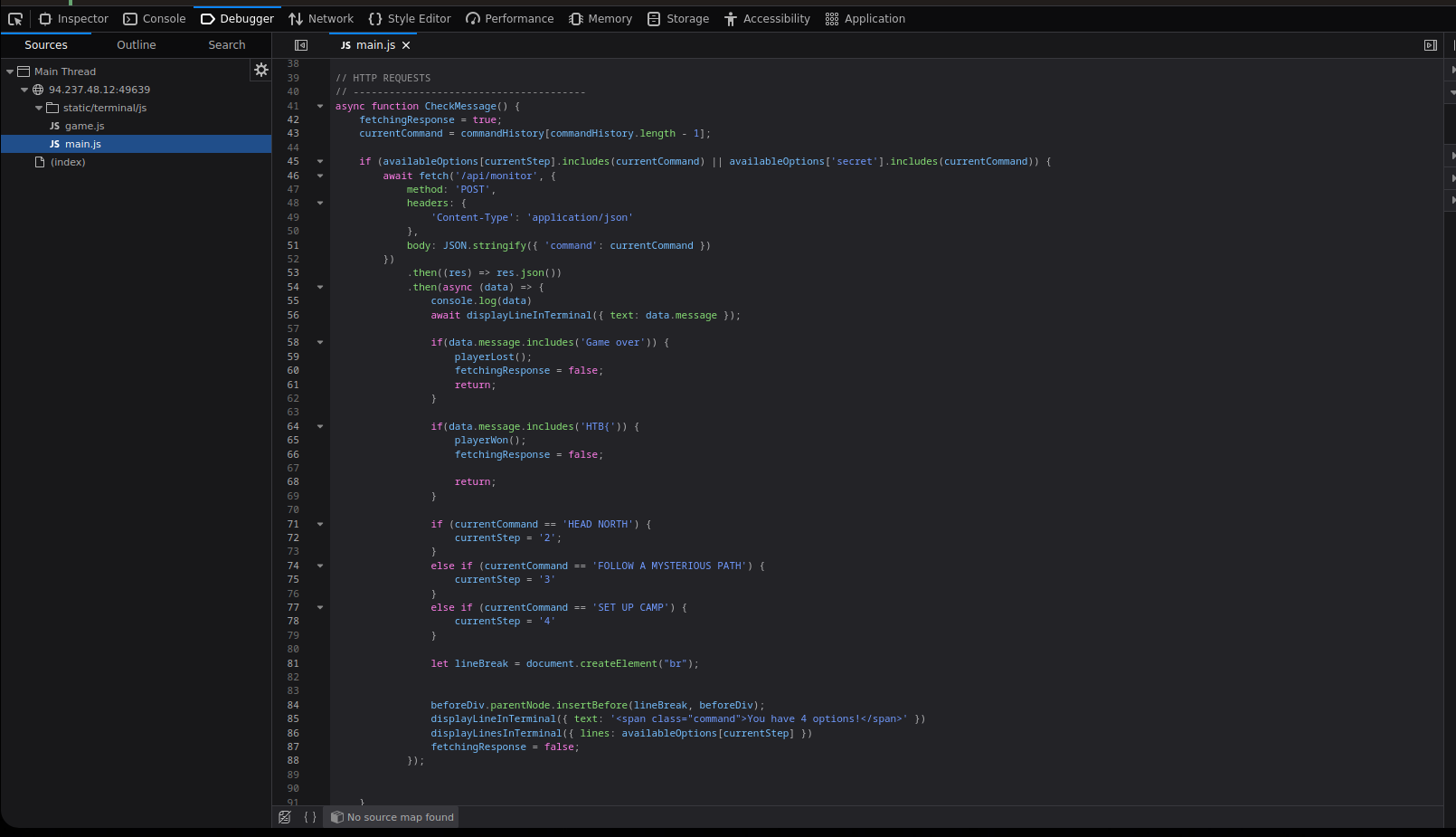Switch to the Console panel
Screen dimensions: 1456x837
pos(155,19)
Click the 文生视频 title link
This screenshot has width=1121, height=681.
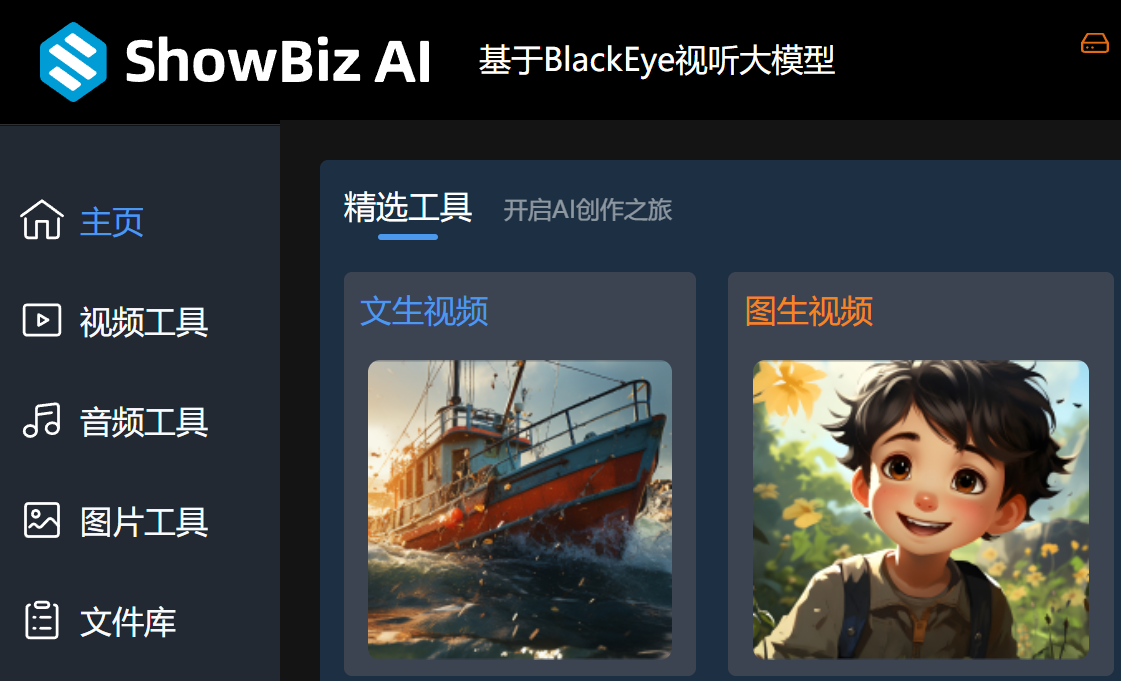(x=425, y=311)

--------

In the copy you return, include exactly the lines from the one containing "Click the 文生视频 title link" through the final line of the listing, and no pictures.

◆ Exercise solution ◆
Click the 文生视频 title link
This screenshot has width=1121, height=681.
(x=425, y=311)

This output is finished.